▶ [Exercise]: Turn the lines of the records, starting with the line that contains "Click the Share cloud upload icon" and going on through the line that contains "tap(1388, 93)", into a Markdown table with the columns Number and Record line. Give one row per line, skip blank lines, and leave the pictures out.

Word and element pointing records
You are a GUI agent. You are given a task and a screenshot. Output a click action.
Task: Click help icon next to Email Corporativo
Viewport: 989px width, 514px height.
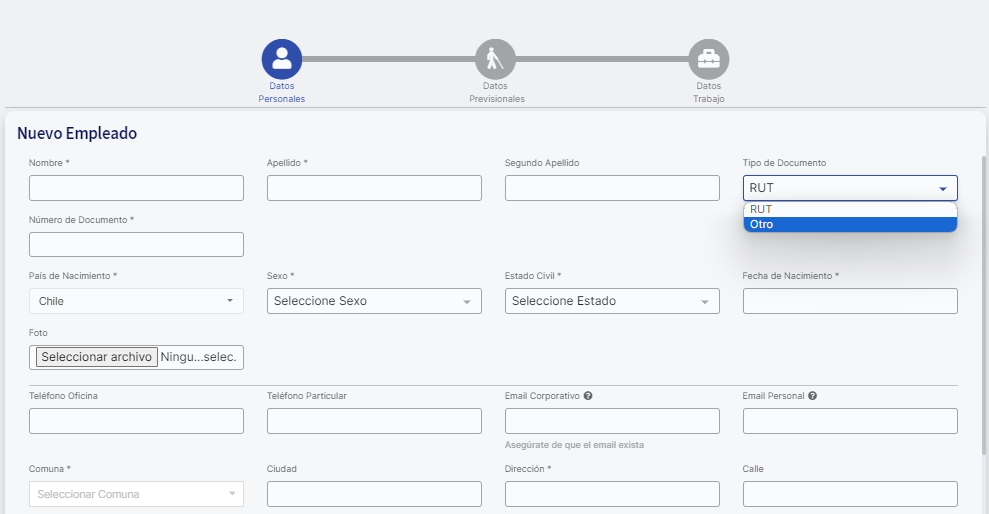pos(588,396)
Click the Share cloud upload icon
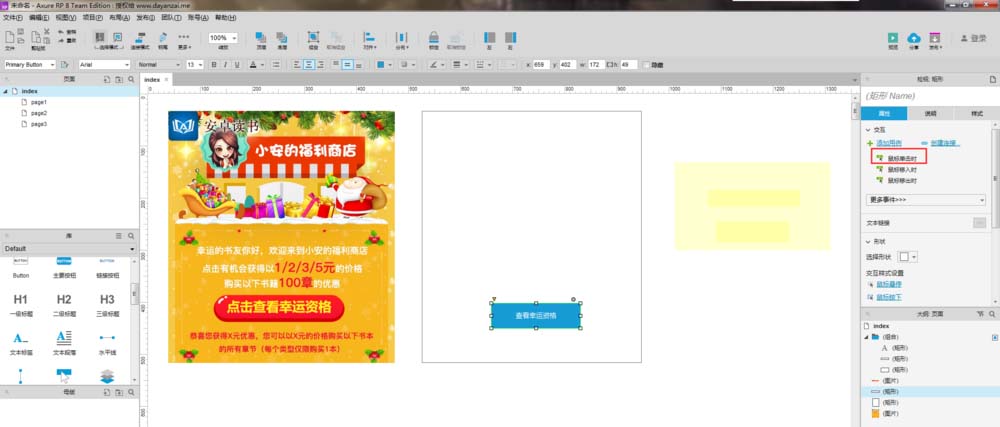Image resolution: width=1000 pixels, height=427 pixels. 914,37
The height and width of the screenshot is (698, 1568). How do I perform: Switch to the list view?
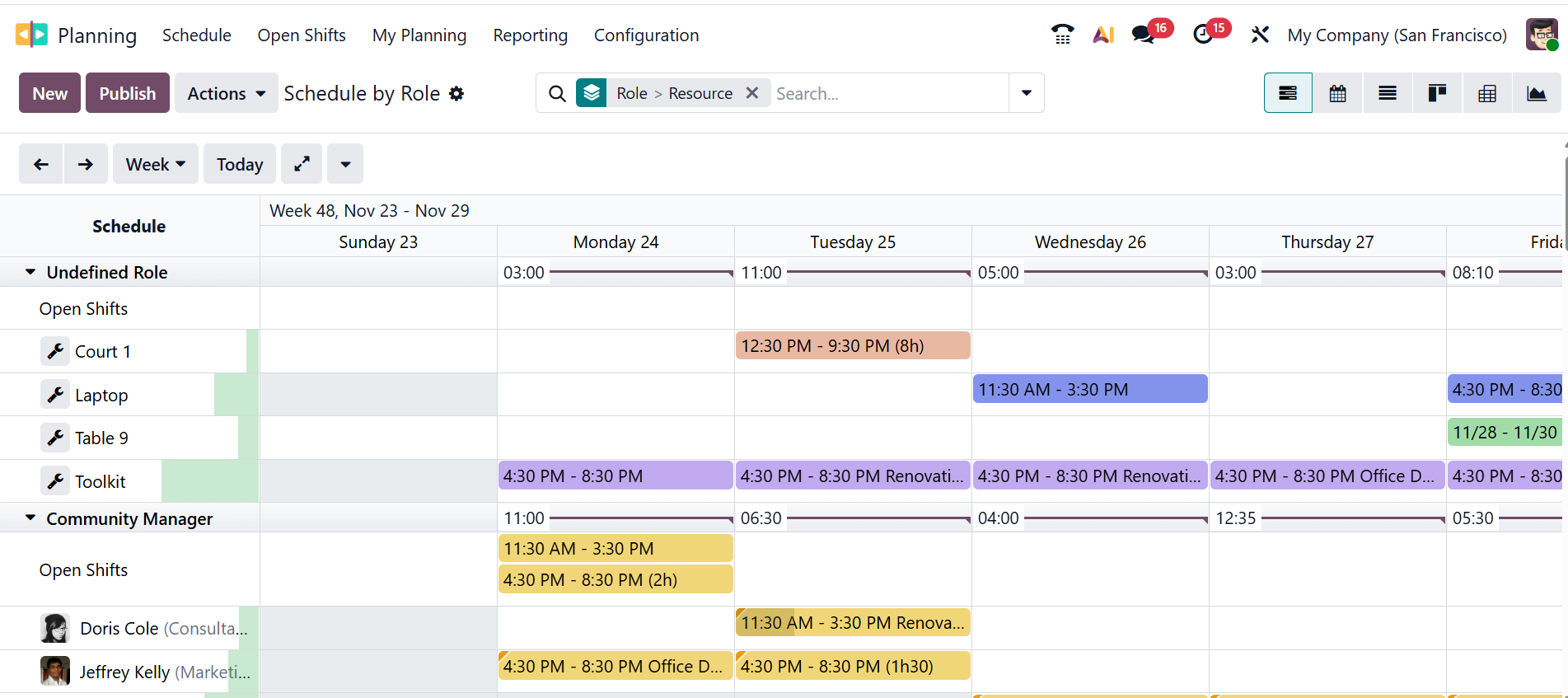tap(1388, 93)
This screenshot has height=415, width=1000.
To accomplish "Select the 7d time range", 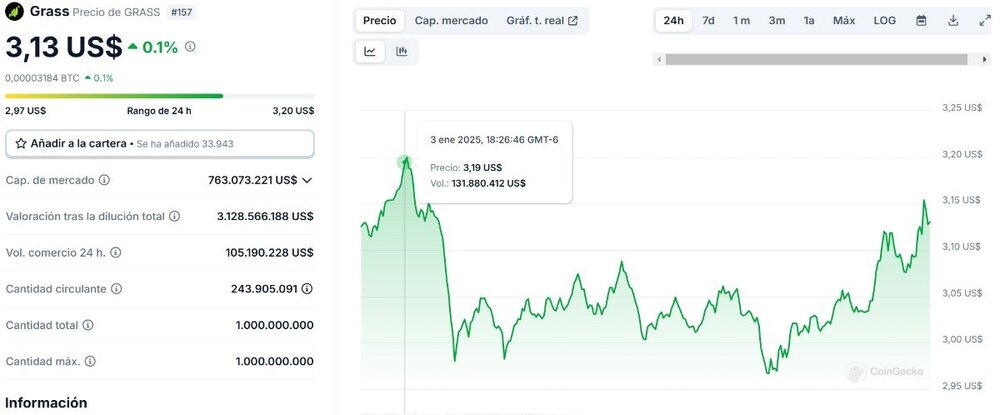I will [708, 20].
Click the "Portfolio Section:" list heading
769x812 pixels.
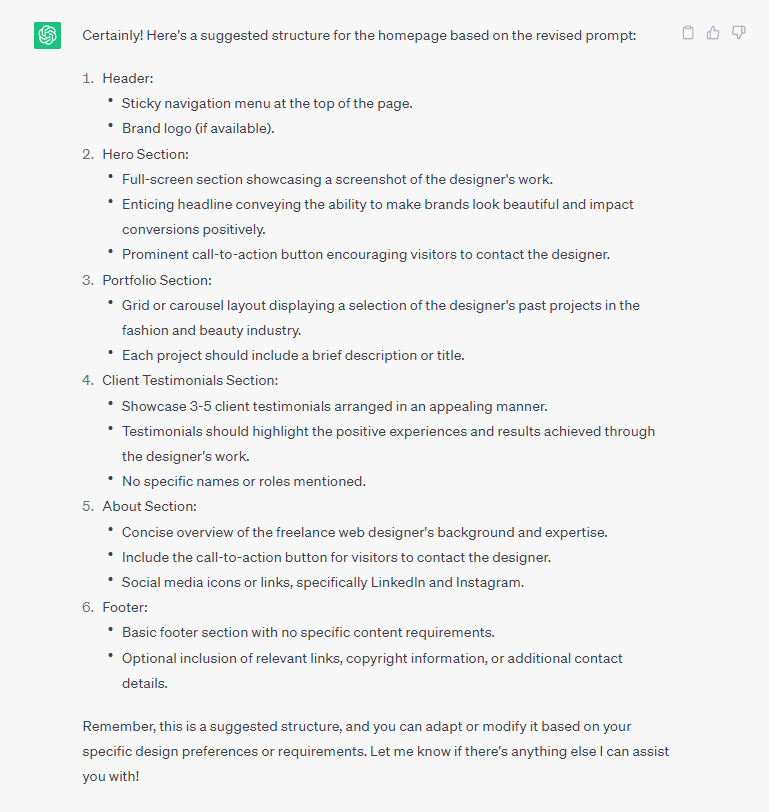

▶ [Complete answer]:
| Number | Record line |
|---|---|
| 1 | Click the Share cloud upload icon |
| 2 | Image resolution: width=1000 pixels, height=427 pixels. 914,37 |
| 3 | The height and width of the screenshot is (698, 1568). How do I perform: Switch to the list view? |
| 4 | tap(1388, 93) |